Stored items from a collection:

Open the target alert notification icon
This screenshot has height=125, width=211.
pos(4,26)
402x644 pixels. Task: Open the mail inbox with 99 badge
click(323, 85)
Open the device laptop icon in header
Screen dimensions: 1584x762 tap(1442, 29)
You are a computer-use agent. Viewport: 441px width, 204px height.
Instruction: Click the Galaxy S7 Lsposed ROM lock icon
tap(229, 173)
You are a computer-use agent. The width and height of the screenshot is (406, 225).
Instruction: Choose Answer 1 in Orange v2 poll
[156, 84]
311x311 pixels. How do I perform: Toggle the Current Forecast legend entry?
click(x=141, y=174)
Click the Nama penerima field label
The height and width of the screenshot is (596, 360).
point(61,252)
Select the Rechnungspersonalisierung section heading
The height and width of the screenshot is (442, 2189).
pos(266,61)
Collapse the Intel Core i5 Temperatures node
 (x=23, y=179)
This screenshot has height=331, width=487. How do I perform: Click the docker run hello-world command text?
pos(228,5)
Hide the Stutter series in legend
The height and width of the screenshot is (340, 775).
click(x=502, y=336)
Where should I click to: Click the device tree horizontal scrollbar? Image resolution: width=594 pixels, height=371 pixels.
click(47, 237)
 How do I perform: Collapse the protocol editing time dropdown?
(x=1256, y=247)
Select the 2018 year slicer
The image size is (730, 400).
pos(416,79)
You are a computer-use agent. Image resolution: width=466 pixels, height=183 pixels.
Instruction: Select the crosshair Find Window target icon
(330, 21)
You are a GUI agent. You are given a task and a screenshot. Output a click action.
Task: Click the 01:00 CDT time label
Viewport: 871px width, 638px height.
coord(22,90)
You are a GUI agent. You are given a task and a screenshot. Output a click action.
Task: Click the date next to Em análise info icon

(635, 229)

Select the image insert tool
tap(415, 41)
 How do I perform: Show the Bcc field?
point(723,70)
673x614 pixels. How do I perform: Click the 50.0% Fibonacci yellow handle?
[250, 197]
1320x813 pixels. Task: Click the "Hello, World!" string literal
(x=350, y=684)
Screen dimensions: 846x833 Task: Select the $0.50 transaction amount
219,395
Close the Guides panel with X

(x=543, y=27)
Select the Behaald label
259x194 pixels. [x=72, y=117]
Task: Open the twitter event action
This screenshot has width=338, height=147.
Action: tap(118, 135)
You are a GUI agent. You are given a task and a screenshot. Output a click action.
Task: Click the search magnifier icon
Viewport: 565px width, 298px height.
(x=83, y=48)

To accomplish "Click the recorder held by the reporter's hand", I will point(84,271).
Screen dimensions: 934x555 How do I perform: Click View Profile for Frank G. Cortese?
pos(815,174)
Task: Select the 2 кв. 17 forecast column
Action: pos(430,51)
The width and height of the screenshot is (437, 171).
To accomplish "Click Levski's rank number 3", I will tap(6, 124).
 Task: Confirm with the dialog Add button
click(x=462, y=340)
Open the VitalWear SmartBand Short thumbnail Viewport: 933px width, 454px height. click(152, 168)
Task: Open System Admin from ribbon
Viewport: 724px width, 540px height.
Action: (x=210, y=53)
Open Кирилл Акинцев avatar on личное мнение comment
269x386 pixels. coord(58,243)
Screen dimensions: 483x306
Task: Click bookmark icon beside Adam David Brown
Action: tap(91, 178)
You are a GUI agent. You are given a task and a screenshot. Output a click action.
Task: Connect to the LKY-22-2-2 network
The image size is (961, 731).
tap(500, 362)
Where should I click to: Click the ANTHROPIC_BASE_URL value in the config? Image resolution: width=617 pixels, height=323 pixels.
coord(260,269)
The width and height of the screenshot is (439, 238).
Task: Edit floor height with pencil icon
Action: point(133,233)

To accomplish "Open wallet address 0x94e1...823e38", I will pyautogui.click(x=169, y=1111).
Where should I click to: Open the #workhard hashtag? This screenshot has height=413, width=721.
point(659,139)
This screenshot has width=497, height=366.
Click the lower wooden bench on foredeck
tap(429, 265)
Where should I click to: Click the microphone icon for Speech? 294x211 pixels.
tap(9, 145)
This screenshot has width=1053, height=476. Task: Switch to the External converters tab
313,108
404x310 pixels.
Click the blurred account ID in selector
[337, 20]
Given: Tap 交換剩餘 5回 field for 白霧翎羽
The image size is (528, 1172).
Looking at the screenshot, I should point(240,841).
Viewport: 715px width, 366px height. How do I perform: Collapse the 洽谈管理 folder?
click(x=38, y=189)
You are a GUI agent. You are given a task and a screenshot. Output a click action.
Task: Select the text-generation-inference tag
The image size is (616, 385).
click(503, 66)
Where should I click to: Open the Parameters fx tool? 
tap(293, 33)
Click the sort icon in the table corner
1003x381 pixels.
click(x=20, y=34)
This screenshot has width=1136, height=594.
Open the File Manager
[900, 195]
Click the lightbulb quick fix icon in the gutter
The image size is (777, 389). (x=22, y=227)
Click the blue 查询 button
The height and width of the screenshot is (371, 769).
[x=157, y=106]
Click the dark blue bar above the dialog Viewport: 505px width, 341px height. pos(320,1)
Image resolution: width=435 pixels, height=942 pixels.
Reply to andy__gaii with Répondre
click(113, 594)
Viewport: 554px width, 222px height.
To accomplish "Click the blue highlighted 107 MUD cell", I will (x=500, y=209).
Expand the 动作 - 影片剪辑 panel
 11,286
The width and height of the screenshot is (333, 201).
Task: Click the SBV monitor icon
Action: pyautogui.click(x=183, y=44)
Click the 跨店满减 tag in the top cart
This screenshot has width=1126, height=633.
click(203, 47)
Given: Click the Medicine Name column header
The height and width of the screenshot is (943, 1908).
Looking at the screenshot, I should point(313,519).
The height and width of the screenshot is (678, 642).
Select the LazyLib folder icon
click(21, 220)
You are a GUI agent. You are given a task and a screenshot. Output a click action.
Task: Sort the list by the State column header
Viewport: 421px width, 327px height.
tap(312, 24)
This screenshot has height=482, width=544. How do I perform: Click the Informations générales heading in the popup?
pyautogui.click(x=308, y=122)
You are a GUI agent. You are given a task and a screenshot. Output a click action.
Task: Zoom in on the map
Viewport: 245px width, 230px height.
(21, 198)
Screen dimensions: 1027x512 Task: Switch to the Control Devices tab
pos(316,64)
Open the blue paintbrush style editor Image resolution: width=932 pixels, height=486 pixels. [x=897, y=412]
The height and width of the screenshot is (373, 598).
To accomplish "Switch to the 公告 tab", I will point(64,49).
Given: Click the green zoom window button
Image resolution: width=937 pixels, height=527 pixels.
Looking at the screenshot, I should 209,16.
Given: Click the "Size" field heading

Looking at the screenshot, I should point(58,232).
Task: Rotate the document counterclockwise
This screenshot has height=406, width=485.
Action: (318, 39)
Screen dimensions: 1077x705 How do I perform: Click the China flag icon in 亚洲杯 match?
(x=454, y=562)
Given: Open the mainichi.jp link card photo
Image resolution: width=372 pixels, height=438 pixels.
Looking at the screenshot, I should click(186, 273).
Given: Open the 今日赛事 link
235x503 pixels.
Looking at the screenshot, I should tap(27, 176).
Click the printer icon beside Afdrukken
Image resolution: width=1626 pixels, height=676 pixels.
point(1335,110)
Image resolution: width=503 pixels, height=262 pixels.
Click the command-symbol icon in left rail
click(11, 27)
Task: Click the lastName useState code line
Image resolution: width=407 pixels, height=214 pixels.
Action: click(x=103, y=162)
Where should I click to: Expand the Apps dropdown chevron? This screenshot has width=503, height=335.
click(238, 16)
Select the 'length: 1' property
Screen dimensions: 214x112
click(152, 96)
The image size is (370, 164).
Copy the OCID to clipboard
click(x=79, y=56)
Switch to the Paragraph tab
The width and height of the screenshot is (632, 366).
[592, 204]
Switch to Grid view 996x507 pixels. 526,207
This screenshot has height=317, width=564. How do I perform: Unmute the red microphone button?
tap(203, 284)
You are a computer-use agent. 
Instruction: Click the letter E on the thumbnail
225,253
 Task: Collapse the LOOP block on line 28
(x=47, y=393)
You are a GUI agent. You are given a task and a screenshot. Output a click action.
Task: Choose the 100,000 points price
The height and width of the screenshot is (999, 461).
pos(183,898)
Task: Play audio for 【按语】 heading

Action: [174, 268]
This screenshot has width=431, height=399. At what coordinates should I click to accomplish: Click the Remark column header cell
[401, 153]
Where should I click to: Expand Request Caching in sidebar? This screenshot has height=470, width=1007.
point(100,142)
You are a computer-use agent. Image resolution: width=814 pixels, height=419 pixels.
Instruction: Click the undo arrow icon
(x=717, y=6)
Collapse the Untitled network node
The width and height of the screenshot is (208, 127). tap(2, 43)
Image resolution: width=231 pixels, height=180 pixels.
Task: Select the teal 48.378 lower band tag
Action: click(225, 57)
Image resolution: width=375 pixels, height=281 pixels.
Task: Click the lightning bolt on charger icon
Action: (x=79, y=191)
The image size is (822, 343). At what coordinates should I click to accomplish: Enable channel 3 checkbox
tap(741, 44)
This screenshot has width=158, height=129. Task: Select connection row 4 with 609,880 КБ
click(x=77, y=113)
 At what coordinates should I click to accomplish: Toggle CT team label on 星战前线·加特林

Aim of the task: Print the first line of the records above and each line after it, exactly, through the line with "You are a computer-use agent. The".

Exercise result:
Open the target alert notification icon
This screenshot has height=125, width=211.
pos(4,26)
402x644 pixels. Task: Open the mail inbox with 99 badge
click(323, 85)
Open the device laptop icon in header
Screen dimensions: 1584x762 tap(1442, 29)
You are a computer-use agent. Viewport: 441px width, 204px height.
Instruction: Click the Galaxy S7 Lsposed ROM lock icon
tap(229, 173)
You are a computer-use agent. The width and height of the screenshot is (406, 225).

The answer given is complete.